Auch Verkehrsminister Einem wollte schon eine Strukturreform. – Ich kenne die Pläne, sie liegen auch im Ministerium auf! Es ist grundsätzlich genau dieselbe Strukturreform, die wir jetzt auch realisieren: Auch er wollte starke operative Aktiengesellschaften, er wollte Absatz, Personen- und Güterverkehr und Infrastruktur trennen, so wie wir das auch gemacht haben. Woran ist es gescheitert? – Am Widerstand der Gewerkschaft, meine Damen und Herren!

Das ist die Geschichte der Bahnreform, und diese Regierung ist angetreten, um endlich das zu tun, was notwendig ist (Abg. Gaál: Alles zerstören!), nämlich eine leis­tungsfähige Bahn in Österreich zu schaffen! (Beifall bei der ÖVP und den Freiheit­lichen.)

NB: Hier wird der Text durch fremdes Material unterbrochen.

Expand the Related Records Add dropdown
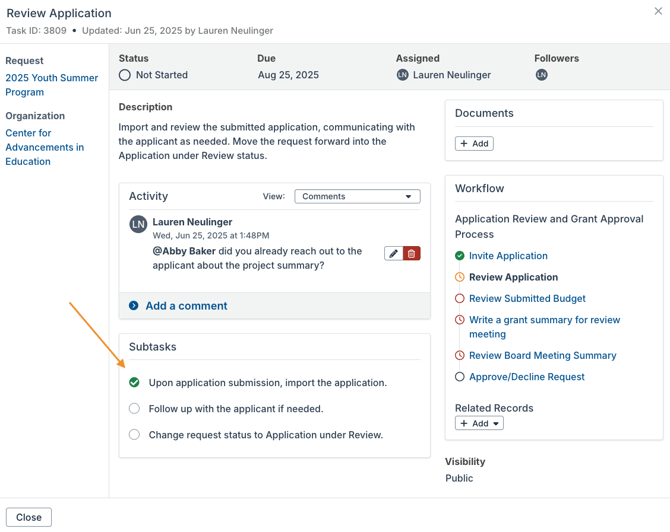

Sie nennen hier als Gegenbeispiel immer die englische Bahnreform. Es ist in England manches falsch gemacht worden, und diese Reform ist auch kein Modell für Öster­reich. – Ich sage das ganz klar und eindeutig. Sie so undifferenziert schlecht zu ma­chen, wie das immer geschieht, hält aber einfach keiner objektiven Überprüfung stand. Fragen Sie tatsächlich die Experten – die internationalen Experten! –, was sie dazu sagen!

Noch nie in der Geschichte Englands fuhren so viele Menschen mit der Bahn, wie das heute der Fall ist. (Abg. Dr. Kräuter: Noch nie so viele Unfälle!) Noch nie wurden in England so viele Güter von der Bahn befördert, wie das jetzt der Fall ist. Die Zahl der beförderten Fahrgäste ist seit 1994 um 30 Prozent, das Frachtaufkommen um 50 Pro­zent gestiegen! Es verkehren heute mehr Züge, und es gibt große Fortschritte in der Modernisierung der Infrastruktur. – Die Bahn ist wettbewerbsfähiger, effizienter und attraktiver für die Kunden geworden. (Abg. Broukal: Aber nicht sicherer! 50 Tote!)

Herr Kollege! Auch da irren Sie! Auch die Zahl der Unfälle ist in den letzten Jahren zurück­gegangen. Nehmen Sie doch das zur Kenntnis, was in einem Vortrag vor dem österreichischen Eisenbahn-Regulator erst vor drei Tagen festgehalten wurde und was auch in den Zeitungen in Österreich nachzulesen war, meine Damen und Herren! (Beifall bei der ÖVP und den Freiheitlichen. – Widerspruch bei der SPÖ. – Abg. Brou­kal: Das glauben Sie wirklich? Alle Berichte im Fernsehen waren falsch?) – Ich weiß, dass es schwierig ist, wenn die Realität gegen die Ideologie gestellt wird und sich herausstellt, dass Realität noch immer stärker ist als Ideologie.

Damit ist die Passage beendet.